* WHAT THE TASK REQUIRES: For each line of the data below that holds "blue", copy the line.

--------------------

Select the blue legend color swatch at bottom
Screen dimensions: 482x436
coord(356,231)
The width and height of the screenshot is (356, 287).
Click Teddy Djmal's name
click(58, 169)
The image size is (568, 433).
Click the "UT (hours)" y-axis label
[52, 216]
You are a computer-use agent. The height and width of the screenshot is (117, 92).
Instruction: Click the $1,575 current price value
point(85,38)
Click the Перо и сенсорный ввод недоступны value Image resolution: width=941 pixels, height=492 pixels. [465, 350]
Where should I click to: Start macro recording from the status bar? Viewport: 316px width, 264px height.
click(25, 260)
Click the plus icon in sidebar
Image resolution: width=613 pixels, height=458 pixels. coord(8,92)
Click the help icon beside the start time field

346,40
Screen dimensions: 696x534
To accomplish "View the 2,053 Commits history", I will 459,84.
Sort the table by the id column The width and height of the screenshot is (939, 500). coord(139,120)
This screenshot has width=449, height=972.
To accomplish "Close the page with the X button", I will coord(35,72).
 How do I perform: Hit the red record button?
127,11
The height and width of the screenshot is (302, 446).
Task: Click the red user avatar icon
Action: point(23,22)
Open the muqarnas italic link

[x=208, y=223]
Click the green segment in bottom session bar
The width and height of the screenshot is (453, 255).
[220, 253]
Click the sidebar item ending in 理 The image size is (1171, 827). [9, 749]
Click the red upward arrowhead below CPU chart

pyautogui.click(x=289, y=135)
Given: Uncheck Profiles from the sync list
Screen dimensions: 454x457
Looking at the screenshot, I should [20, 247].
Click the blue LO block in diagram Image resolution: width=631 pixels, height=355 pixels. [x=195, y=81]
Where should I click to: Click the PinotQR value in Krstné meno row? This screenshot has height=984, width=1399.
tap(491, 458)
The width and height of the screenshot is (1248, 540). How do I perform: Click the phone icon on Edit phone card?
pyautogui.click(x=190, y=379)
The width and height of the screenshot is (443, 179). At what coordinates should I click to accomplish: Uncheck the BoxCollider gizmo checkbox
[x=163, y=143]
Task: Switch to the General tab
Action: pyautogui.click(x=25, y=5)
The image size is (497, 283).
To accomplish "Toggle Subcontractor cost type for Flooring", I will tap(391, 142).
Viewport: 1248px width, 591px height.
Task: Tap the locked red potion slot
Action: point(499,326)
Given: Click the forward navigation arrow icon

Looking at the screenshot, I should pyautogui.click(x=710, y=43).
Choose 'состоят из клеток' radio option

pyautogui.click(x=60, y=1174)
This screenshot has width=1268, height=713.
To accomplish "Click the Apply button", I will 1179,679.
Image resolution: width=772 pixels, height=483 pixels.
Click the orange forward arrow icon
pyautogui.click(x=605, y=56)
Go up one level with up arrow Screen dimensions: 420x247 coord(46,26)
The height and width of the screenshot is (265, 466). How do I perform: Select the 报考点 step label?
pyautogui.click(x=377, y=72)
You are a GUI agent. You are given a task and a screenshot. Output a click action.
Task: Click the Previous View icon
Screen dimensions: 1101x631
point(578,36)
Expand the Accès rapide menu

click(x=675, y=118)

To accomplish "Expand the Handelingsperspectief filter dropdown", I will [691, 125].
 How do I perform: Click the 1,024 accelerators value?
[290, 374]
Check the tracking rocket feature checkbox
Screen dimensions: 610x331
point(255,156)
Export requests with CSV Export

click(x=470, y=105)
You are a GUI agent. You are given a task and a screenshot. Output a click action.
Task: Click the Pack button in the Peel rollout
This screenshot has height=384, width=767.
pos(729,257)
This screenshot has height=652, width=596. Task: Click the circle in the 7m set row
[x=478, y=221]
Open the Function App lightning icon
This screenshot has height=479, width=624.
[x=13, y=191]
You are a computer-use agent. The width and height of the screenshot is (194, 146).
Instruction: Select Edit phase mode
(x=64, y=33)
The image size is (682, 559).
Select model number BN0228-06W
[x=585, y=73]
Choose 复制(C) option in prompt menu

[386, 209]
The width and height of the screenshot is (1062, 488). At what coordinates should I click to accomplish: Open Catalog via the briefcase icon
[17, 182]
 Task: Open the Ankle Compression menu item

--------------------

* SOLUTION FOR THIS TASK:
Select the blue legend color swatch at bottom
Click the blue LO block in diagram Image resolution: width=631 pixels, height=355 pixels. [x=195, y=81]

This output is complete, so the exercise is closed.